Copy each line of the listing that includes "result".

-------

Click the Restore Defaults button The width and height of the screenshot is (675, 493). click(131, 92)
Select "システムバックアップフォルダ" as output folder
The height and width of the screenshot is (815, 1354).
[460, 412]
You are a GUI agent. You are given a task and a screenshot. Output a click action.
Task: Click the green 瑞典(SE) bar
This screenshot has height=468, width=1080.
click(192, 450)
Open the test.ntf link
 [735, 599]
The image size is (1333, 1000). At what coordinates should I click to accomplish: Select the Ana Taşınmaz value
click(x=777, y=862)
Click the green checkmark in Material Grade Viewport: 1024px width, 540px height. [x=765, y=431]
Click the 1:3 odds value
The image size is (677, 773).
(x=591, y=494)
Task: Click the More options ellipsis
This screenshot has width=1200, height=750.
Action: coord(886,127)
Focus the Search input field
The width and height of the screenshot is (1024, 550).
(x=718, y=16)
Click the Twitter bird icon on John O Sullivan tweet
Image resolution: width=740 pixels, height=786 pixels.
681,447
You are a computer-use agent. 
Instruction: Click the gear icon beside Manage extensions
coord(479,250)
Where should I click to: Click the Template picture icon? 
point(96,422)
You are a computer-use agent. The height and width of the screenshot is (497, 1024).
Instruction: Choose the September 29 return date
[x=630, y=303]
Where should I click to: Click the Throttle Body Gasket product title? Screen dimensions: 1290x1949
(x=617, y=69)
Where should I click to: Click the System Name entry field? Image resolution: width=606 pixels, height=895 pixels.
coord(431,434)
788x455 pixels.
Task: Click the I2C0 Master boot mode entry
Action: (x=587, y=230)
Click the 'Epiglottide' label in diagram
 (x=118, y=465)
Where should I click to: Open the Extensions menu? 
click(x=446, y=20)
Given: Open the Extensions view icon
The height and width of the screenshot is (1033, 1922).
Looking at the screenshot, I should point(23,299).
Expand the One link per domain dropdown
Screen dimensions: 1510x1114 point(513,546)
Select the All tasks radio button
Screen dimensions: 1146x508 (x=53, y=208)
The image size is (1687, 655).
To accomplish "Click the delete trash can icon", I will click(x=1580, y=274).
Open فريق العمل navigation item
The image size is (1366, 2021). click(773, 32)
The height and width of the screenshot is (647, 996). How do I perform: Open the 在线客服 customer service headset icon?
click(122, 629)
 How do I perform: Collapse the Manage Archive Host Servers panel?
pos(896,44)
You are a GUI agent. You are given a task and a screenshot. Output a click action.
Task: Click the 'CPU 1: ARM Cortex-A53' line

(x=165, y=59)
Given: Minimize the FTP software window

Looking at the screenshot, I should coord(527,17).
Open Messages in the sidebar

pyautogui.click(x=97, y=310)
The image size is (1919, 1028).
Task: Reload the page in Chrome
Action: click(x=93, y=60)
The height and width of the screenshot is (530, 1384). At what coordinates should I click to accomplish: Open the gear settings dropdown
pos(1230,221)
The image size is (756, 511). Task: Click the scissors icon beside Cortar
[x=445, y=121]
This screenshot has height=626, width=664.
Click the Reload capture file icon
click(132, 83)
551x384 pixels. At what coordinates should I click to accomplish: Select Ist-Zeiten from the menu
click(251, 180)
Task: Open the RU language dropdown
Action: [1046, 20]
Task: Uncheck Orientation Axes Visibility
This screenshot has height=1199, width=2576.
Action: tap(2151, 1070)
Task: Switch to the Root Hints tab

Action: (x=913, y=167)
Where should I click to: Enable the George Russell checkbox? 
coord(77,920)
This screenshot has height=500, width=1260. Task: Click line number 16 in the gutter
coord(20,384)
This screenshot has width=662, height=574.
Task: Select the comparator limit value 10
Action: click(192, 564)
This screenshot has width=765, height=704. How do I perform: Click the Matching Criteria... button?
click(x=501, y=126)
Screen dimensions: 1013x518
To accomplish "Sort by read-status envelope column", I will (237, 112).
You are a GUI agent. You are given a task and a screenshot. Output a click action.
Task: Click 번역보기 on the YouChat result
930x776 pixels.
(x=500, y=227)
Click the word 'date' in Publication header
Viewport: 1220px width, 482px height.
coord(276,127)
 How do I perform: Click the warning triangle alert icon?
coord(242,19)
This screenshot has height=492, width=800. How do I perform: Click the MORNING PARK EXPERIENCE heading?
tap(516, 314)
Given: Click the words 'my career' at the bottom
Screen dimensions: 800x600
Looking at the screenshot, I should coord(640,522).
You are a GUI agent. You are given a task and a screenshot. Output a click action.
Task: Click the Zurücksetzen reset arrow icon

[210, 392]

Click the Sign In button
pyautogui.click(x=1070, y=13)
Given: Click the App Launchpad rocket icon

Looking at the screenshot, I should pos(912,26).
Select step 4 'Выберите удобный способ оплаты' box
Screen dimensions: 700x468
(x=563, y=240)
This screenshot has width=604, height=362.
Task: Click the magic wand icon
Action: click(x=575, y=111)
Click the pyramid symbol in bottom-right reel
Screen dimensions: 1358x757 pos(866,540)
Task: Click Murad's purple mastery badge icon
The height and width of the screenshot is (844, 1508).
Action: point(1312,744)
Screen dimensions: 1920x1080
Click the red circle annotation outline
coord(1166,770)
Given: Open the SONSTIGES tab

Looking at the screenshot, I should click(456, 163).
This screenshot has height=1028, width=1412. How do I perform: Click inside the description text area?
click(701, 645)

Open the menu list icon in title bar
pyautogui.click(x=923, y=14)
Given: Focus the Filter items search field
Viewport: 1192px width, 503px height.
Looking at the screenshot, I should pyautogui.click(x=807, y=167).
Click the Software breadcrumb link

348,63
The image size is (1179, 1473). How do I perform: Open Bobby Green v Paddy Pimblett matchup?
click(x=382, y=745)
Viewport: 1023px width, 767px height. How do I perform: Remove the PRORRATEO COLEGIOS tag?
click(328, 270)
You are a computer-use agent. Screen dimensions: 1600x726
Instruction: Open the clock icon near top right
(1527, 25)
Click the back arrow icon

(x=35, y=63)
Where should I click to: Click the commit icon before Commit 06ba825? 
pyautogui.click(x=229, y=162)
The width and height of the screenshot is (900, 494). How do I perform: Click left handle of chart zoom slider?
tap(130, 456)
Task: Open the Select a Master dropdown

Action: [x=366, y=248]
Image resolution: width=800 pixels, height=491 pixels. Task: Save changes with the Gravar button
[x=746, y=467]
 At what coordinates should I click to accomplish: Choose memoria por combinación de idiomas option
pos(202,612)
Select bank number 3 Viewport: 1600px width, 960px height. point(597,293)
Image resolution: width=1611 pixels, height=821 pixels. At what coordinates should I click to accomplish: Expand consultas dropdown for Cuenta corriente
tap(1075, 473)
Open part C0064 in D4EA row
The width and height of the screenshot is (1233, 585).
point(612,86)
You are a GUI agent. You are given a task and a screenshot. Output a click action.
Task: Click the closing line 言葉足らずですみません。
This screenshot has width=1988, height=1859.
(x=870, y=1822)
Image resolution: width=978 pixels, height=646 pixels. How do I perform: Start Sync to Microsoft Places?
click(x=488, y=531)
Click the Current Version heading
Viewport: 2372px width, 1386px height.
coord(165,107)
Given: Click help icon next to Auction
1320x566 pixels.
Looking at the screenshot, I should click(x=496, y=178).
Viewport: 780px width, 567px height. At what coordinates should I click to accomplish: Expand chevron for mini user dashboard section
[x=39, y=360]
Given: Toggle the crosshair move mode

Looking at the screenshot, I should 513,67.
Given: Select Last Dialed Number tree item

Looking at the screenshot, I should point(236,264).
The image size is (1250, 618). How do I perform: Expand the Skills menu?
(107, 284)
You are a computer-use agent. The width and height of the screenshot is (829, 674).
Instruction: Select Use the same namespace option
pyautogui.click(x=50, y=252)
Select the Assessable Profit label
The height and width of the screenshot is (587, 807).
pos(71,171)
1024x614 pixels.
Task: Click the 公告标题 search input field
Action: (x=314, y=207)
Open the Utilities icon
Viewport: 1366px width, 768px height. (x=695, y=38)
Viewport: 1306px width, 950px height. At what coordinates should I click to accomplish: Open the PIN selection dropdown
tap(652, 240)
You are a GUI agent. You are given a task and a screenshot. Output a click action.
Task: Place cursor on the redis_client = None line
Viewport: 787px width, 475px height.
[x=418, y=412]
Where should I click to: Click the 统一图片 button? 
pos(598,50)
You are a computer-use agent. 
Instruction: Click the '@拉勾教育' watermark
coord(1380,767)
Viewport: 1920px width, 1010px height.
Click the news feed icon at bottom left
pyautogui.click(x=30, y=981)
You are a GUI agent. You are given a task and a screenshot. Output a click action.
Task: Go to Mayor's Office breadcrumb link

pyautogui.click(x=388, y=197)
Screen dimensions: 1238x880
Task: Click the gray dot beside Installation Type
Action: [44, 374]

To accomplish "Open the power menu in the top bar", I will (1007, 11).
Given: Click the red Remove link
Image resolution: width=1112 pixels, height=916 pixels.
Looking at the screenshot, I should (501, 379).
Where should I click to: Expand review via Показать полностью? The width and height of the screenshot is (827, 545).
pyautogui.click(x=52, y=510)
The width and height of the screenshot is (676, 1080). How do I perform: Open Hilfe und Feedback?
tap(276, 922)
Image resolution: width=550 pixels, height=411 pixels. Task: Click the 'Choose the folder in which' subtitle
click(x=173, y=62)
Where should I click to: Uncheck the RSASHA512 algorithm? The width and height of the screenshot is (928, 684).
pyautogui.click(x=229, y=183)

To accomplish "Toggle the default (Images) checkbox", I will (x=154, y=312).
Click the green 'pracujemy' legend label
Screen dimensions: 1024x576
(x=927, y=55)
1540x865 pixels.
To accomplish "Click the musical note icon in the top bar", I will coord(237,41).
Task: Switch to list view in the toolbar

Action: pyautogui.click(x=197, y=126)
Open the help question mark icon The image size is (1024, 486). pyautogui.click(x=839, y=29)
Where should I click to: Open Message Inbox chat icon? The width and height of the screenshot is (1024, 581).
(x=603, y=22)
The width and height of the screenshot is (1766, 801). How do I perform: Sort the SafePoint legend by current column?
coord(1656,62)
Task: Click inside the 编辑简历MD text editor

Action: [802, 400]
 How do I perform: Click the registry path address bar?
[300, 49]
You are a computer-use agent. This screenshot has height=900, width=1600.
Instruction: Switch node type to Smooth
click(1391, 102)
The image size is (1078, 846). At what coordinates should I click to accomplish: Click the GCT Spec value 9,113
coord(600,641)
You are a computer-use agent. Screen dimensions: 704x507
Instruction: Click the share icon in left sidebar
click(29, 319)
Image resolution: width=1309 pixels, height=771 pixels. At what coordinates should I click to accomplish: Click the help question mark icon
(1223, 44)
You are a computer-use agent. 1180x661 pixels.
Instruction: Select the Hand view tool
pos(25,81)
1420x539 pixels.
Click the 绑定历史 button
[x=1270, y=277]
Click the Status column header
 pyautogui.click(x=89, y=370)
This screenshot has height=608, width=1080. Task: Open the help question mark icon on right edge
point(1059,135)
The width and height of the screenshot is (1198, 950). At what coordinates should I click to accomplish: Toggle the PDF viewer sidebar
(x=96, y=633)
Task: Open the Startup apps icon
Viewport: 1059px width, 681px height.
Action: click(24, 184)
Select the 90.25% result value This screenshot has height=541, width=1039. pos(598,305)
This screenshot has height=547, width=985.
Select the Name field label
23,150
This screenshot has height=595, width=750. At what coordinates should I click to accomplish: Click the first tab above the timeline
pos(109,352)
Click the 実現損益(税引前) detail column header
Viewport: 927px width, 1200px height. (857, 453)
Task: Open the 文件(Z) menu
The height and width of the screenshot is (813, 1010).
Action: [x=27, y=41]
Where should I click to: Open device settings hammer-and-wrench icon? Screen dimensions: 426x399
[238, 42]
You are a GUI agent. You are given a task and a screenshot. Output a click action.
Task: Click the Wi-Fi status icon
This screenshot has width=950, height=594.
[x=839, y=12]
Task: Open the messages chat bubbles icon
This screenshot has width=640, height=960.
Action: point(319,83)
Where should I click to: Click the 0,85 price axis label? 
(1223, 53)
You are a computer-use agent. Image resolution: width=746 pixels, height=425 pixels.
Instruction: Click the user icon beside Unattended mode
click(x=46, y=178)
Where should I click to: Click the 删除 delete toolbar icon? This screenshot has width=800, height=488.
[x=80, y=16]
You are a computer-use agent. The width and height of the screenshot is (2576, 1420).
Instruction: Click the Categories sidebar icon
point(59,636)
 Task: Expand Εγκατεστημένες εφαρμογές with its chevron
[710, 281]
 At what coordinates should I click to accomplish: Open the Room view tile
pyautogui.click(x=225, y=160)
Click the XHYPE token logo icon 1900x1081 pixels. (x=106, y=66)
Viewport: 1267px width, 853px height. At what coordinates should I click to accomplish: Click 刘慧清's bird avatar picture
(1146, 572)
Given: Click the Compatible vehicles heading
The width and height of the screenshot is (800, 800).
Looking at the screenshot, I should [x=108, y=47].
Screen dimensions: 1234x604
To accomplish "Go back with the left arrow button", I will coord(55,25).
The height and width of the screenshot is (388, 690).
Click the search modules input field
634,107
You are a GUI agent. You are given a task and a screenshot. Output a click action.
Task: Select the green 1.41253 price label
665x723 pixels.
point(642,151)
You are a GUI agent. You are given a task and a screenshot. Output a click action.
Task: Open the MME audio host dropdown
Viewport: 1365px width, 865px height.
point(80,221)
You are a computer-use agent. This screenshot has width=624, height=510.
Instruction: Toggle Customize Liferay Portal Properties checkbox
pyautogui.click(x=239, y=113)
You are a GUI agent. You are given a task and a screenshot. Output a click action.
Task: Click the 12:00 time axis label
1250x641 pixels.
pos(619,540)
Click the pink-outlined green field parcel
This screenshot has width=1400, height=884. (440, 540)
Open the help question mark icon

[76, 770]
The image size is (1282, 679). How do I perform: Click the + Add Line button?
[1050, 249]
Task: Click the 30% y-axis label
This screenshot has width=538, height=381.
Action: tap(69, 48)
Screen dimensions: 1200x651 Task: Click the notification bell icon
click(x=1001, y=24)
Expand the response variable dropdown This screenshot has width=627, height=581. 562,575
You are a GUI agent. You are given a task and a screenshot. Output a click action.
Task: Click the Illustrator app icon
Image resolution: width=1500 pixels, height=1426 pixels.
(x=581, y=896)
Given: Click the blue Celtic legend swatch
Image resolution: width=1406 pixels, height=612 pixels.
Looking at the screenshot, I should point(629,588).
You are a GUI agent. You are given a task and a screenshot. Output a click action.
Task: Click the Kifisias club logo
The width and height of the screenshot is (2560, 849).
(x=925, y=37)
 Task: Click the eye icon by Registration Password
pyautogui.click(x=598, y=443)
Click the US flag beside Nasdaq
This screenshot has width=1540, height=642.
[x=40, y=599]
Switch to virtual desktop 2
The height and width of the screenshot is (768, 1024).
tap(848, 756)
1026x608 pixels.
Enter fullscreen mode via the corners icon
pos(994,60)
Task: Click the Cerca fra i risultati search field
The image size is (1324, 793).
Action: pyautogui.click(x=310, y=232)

-------

• ANSWER AREA:
Task: Click 번역보기 on the YouChat result
Select the 90.25% result value This screenshot has height=541, width=1039. pos(598,305)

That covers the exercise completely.